• **Entries supplied**
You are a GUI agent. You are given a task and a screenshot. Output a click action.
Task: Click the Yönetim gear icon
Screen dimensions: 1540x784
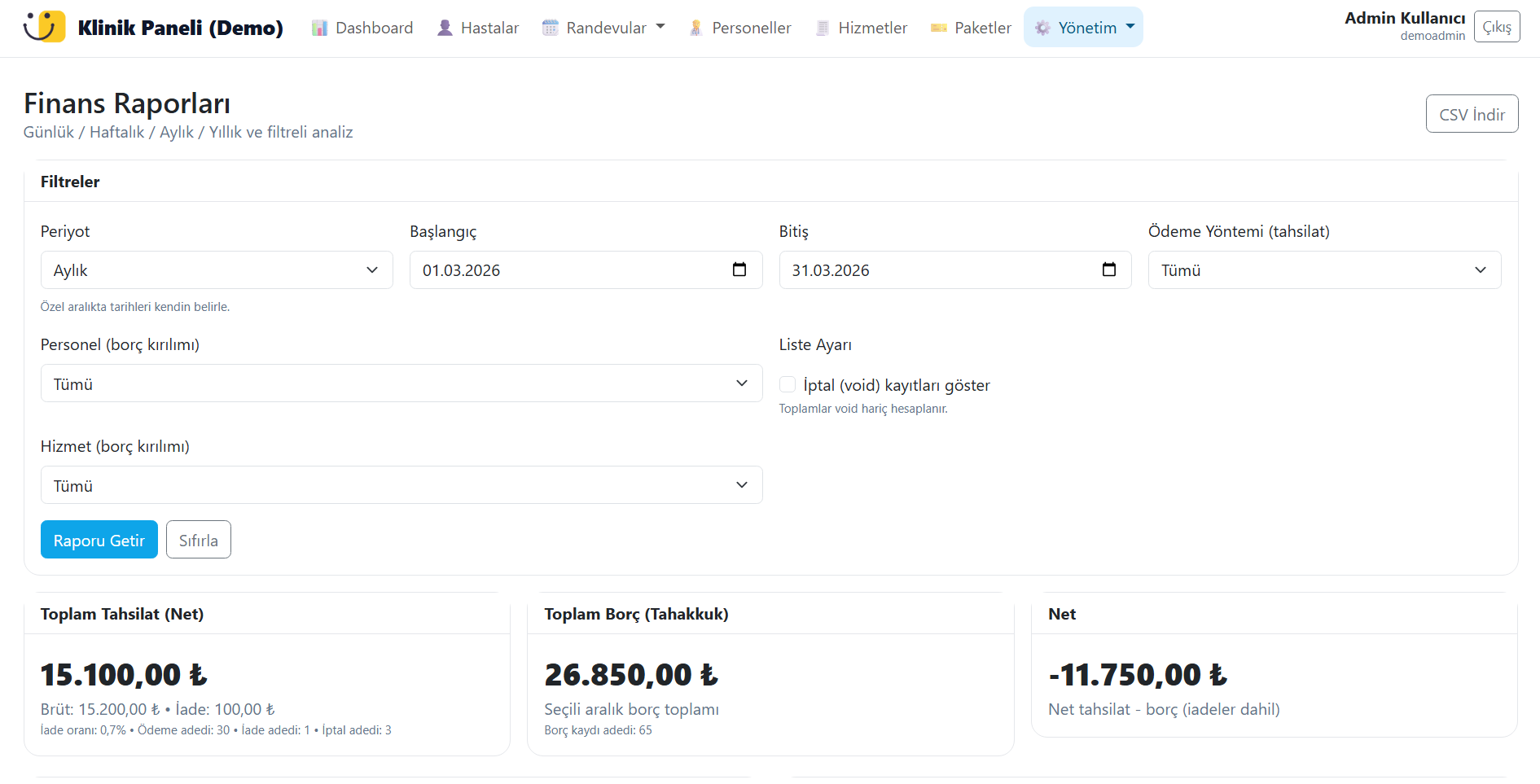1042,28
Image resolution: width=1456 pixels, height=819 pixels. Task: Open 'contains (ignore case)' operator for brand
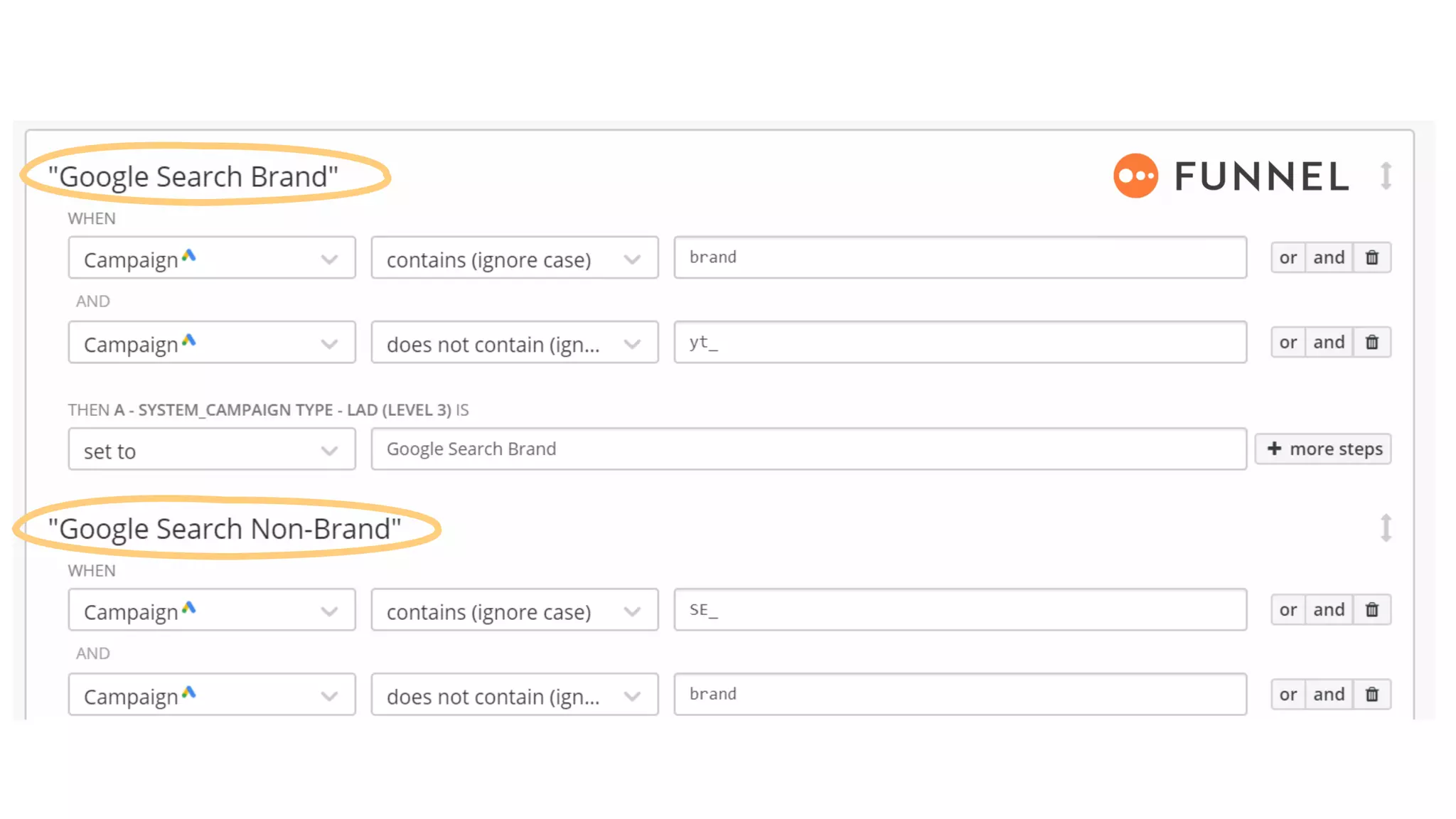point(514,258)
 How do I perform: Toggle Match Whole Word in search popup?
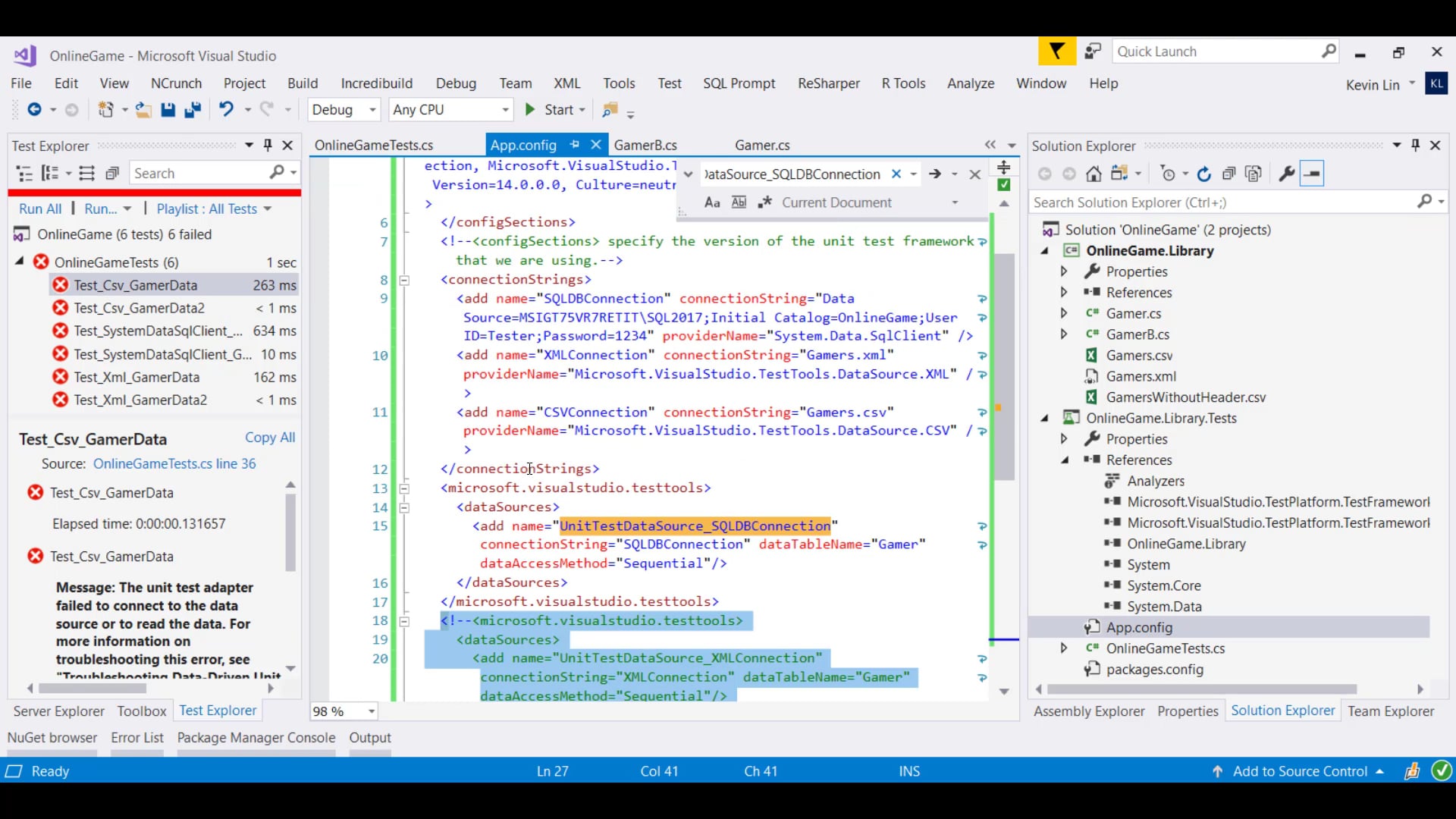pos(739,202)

• **Set problem**
Reproduce every text line of the data above word for word, omitting the pictures.

• **Exercise solution**
You are a GUI agent. You are given a task and a screenshot. Output a click action.
Task: Click the Yönetim gear icon
Screen dimensions: 1540x784
1042,28
Image resolution: width=1456 pixels, height=819 pixels. Task: Open 'contains (ignore case)' operator for brand
point(514,258)
 How do I perform: Toggle Match Whole Word in search popup?
pos(739,202)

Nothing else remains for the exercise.